_What the task requires_
Identify every line in the records that contains the word "screenshot", and copy each such line in full.

_Provided data_
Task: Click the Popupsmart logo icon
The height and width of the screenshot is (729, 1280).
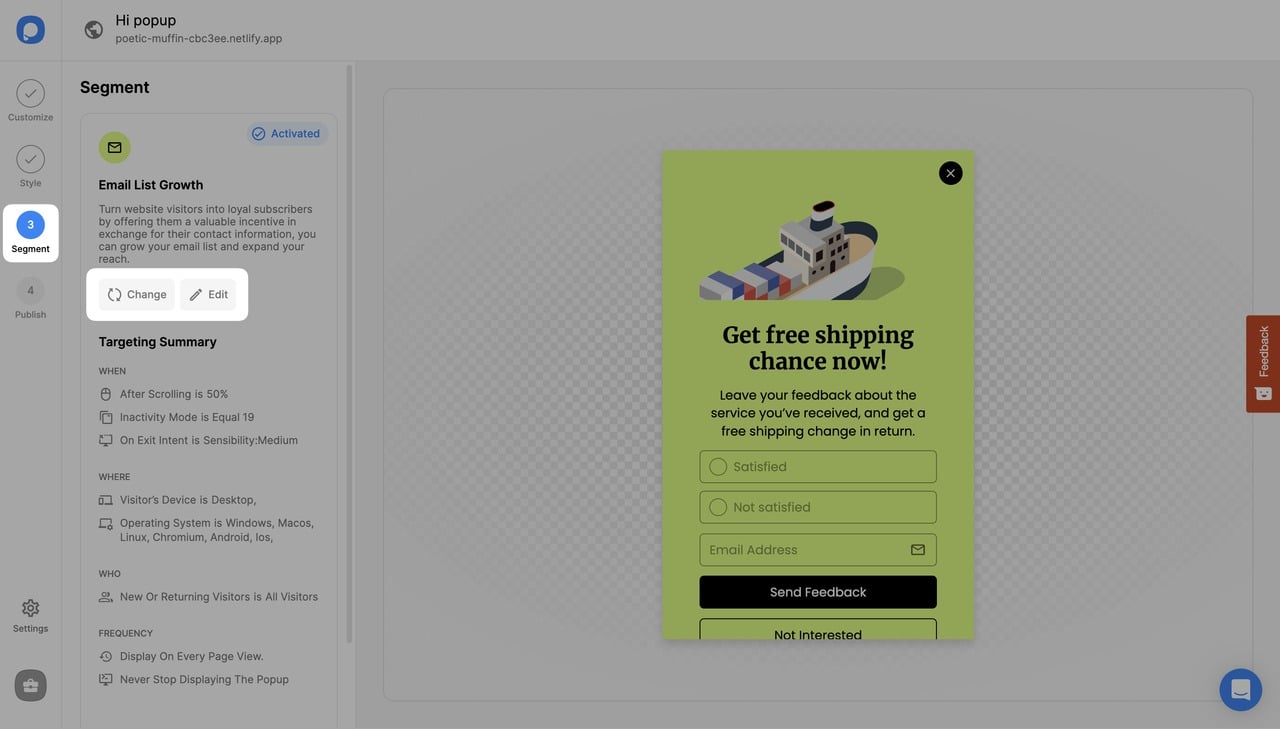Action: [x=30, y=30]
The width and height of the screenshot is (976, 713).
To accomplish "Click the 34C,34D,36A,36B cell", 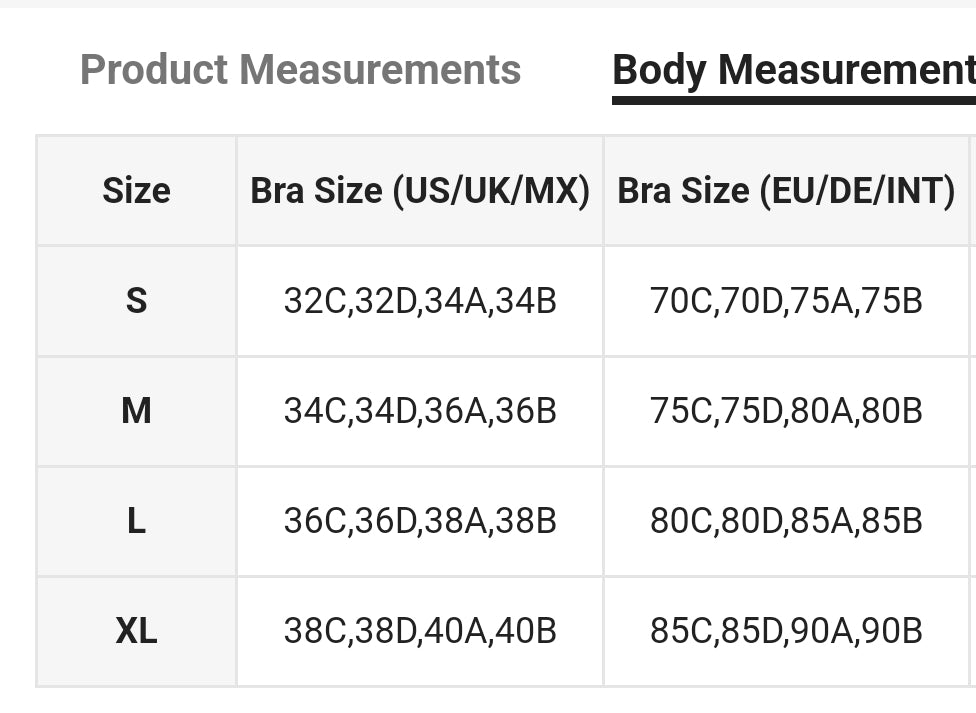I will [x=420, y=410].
--
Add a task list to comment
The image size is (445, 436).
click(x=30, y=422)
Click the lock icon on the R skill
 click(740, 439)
==
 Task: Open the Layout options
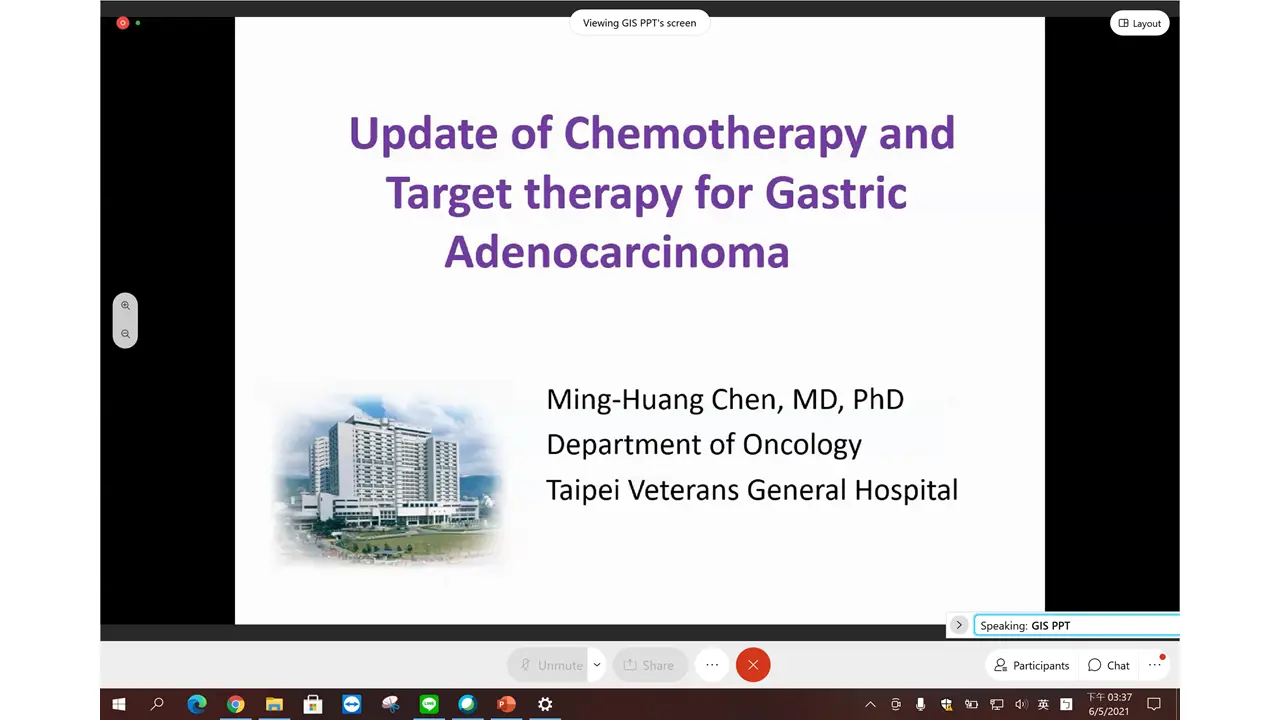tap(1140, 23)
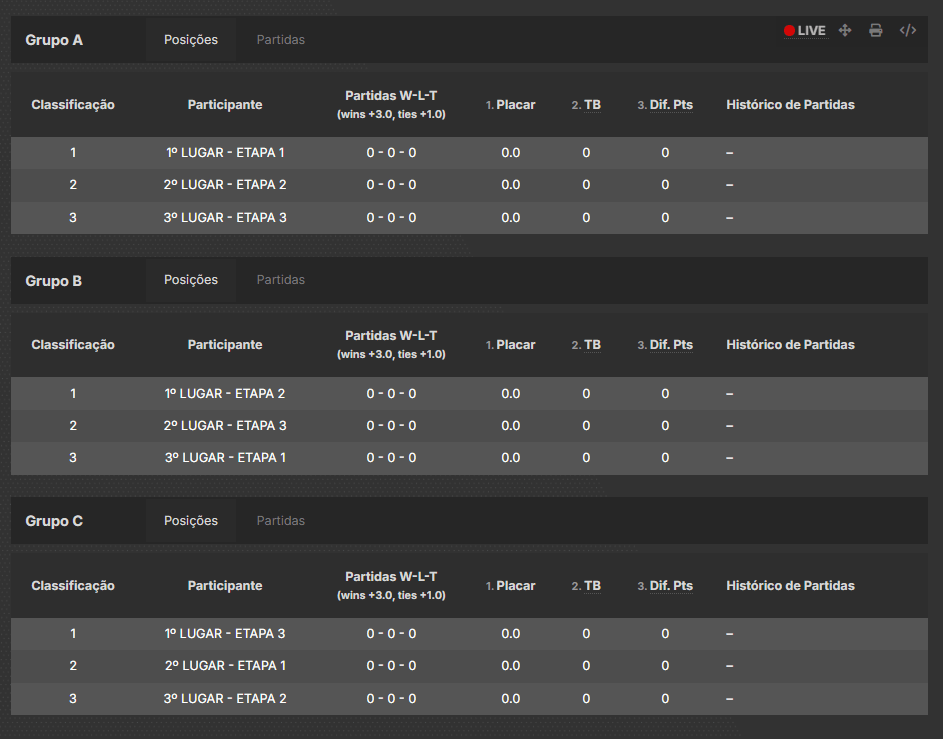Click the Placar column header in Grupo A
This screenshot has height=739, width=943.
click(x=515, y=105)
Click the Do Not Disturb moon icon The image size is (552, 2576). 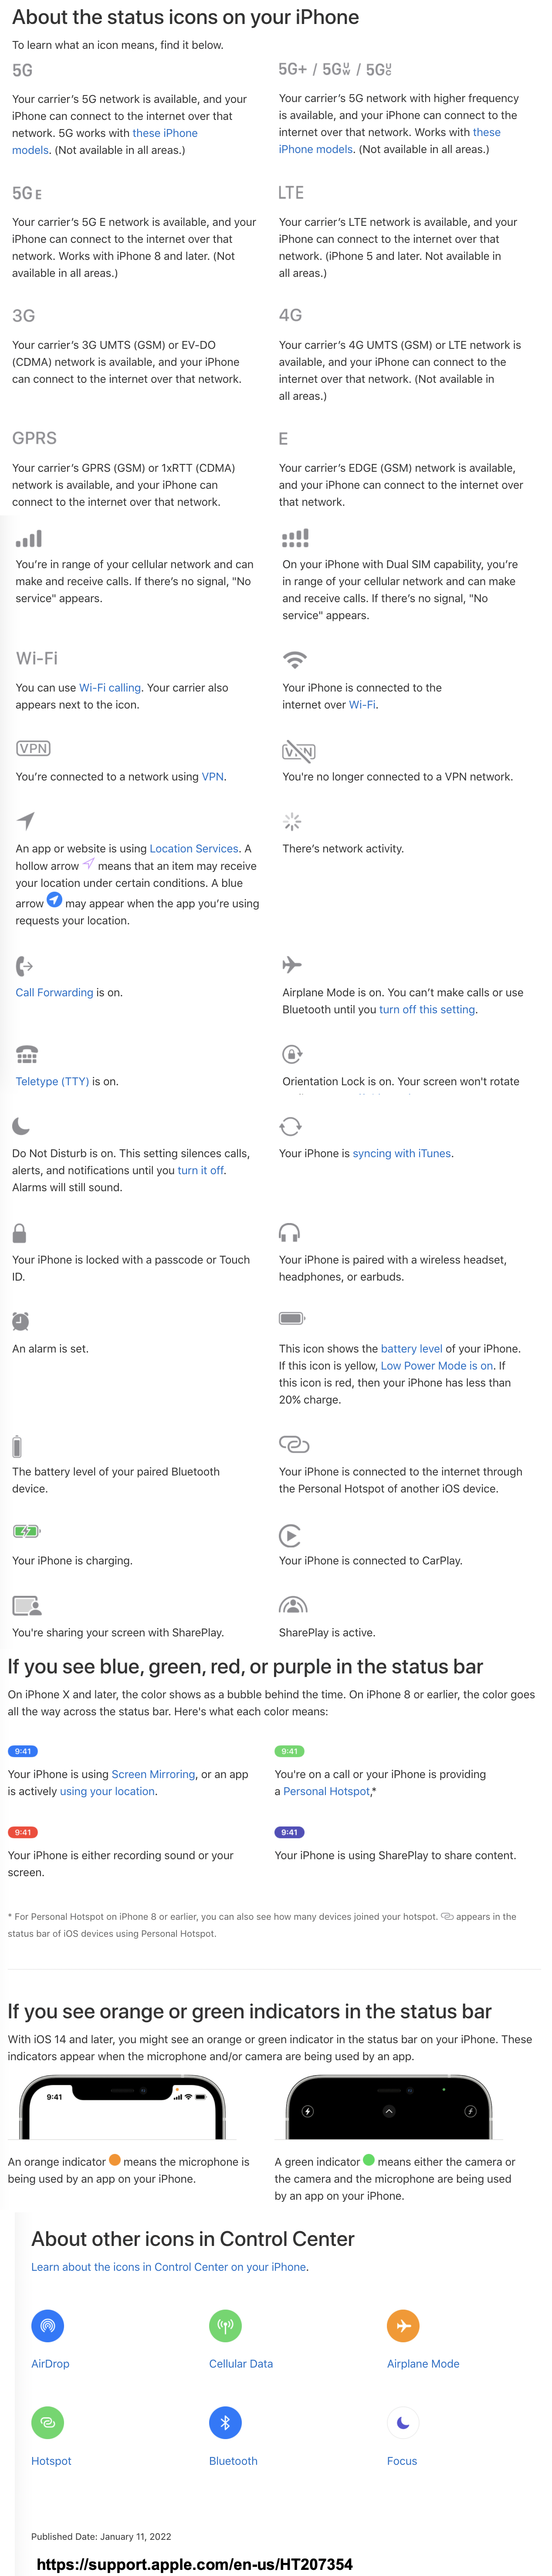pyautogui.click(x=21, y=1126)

_In response_
The height and width of the screenshot is (729, 1280).
The width and height of the screenshot is (976, 713).
This screenshot has height=739, width=943.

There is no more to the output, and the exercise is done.